▶ [SHORT PROBLEM] Reproduce, word for word, the rows from the line containing "Click the Delete Note button" through the line containing "tap(57, 133)", and leave the pictures out of your answer.

++++ DATASET RECORDS ++++

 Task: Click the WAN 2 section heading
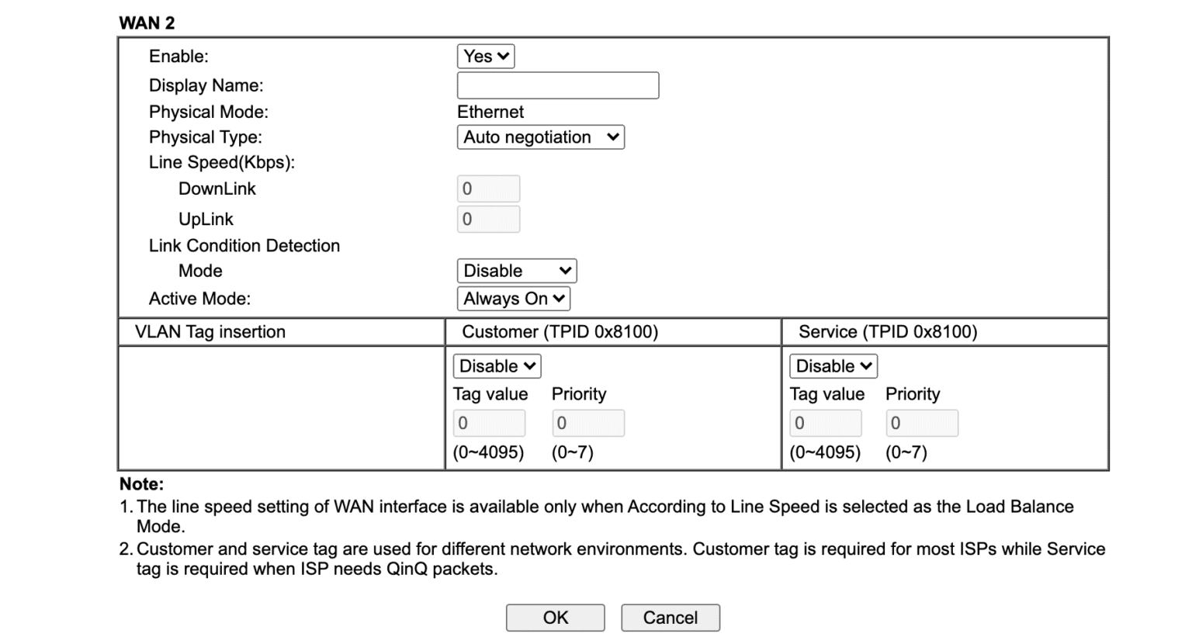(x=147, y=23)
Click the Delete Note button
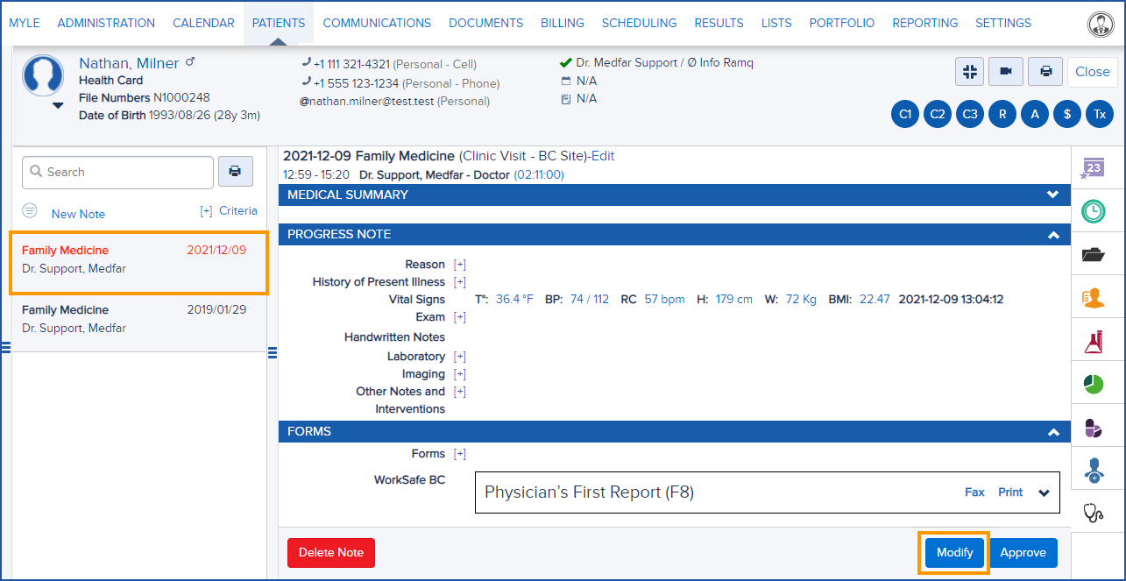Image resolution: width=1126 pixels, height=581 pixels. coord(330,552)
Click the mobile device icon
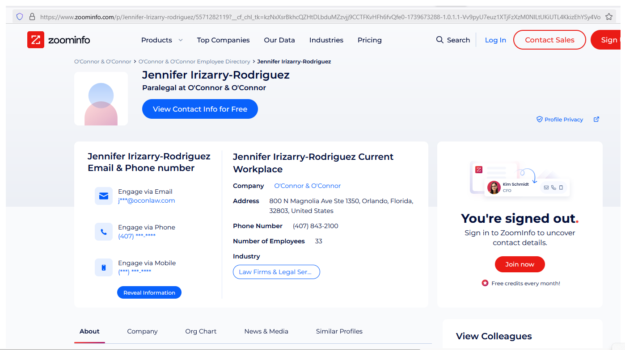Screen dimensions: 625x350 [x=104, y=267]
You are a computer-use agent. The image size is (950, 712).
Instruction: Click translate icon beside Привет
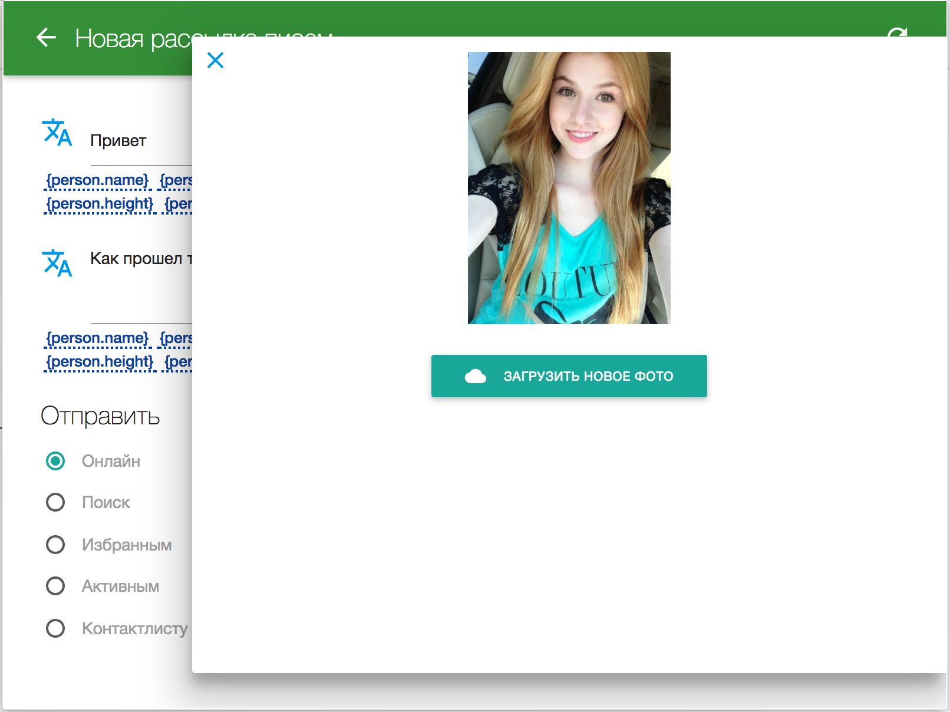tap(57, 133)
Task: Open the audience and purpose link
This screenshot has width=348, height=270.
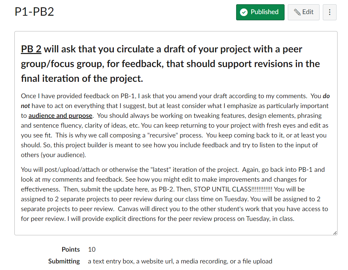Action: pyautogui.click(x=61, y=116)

++++

▶ [CORRECT RESULT]
Click the Delete Note button
Image resolution: width=1126 pixels, height=581 pixels. coord(330,552)
Click the mobile device icon
Screen dimensions: 625x350 [x=104, y=267]
You are a computer-use agent. The image size is (950, 712).
Instruction: Click translate icon beside Привет
tap(57, 133)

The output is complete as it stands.